(Provided information Opens)

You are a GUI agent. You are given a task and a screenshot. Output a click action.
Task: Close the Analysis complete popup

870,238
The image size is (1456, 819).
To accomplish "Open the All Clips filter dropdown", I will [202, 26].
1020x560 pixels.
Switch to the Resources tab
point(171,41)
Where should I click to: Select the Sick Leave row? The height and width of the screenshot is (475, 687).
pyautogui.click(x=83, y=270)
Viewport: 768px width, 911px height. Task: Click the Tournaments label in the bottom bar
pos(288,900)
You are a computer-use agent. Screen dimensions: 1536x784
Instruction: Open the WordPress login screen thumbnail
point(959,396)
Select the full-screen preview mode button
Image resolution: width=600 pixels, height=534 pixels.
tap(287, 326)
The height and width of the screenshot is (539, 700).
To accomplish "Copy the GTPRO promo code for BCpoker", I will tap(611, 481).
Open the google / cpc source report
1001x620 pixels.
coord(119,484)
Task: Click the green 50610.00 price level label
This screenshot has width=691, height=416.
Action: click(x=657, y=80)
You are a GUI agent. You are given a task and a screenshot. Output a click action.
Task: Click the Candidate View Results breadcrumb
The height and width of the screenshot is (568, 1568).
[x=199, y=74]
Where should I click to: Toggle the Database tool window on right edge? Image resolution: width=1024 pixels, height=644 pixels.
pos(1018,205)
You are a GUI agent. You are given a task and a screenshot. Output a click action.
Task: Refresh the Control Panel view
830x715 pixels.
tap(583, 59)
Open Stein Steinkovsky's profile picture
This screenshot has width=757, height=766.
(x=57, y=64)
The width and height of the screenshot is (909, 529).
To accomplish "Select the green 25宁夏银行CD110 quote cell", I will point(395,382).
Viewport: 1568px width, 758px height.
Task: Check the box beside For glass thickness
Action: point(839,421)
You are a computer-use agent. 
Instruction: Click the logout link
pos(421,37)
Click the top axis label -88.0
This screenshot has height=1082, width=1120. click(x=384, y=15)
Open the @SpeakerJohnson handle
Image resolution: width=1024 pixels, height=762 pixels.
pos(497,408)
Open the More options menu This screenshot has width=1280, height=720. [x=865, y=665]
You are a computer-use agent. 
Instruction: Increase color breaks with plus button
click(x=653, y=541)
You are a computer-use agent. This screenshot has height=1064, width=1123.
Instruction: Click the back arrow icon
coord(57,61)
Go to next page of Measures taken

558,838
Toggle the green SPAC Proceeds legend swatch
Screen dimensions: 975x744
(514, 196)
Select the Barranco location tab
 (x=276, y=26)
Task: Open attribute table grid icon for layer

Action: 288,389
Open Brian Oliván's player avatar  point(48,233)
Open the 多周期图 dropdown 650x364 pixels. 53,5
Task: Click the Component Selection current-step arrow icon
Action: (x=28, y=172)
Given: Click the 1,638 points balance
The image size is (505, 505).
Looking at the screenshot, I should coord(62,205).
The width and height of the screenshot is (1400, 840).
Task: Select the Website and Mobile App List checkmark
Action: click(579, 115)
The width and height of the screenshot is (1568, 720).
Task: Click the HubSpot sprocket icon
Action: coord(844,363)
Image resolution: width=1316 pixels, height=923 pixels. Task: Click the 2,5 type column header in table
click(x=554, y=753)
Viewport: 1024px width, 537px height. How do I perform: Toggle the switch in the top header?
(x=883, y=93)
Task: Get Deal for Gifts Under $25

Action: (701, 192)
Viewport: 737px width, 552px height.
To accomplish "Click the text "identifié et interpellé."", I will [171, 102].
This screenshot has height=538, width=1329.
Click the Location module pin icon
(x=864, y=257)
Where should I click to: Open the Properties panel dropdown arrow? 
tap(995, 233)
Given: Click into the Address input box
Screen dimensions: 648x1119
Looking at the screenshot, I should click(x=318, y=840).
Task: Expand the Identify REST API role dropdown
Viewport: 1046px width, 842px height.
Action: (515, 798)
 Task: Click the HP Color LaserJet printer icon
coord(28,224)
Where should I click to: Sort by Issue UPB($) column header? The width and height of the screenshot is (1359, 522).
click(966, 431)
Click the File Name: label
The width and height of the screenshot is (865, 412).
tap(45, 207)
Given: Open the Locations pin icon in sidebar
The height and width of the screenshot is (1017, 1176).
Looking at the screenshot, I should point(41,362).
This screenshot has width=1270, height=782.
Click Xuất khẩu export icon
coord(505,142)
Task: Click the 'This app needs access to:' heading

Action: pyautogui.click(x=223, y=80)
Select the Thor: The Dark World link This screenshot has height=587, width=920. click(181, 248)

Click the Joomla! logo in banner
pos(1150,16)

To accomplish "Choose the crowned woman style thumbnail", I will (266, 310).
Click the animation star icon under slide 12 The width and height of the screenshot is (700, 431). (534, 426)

(Provided information Closes)

• **Exercise**: Only a word-for-word repetition of the lines from the one containing "This screenshot has width=1270, height=782." to the final line of the data above counts as the answer.

• **Solution to this exercise**:
This screenshot has width=1270, height=782.
Click Xuất khẩu export icon
coord(505,142)
Task: Click the 'This app needs access to:' heading

Action: pyautogui.click(x=223, y=80)
Select the Thor: The Dark World link This screenshot has height=587, width=920. click(181, 248)

Click the Joomla! logo in banner
pos(1150,16)

To accomplish "Choose the crowned woman style thumbnail", I will (266, 310).
Click the animation star icon under slide 12 The width and height of the screenshot is (700, 431). (534, 426)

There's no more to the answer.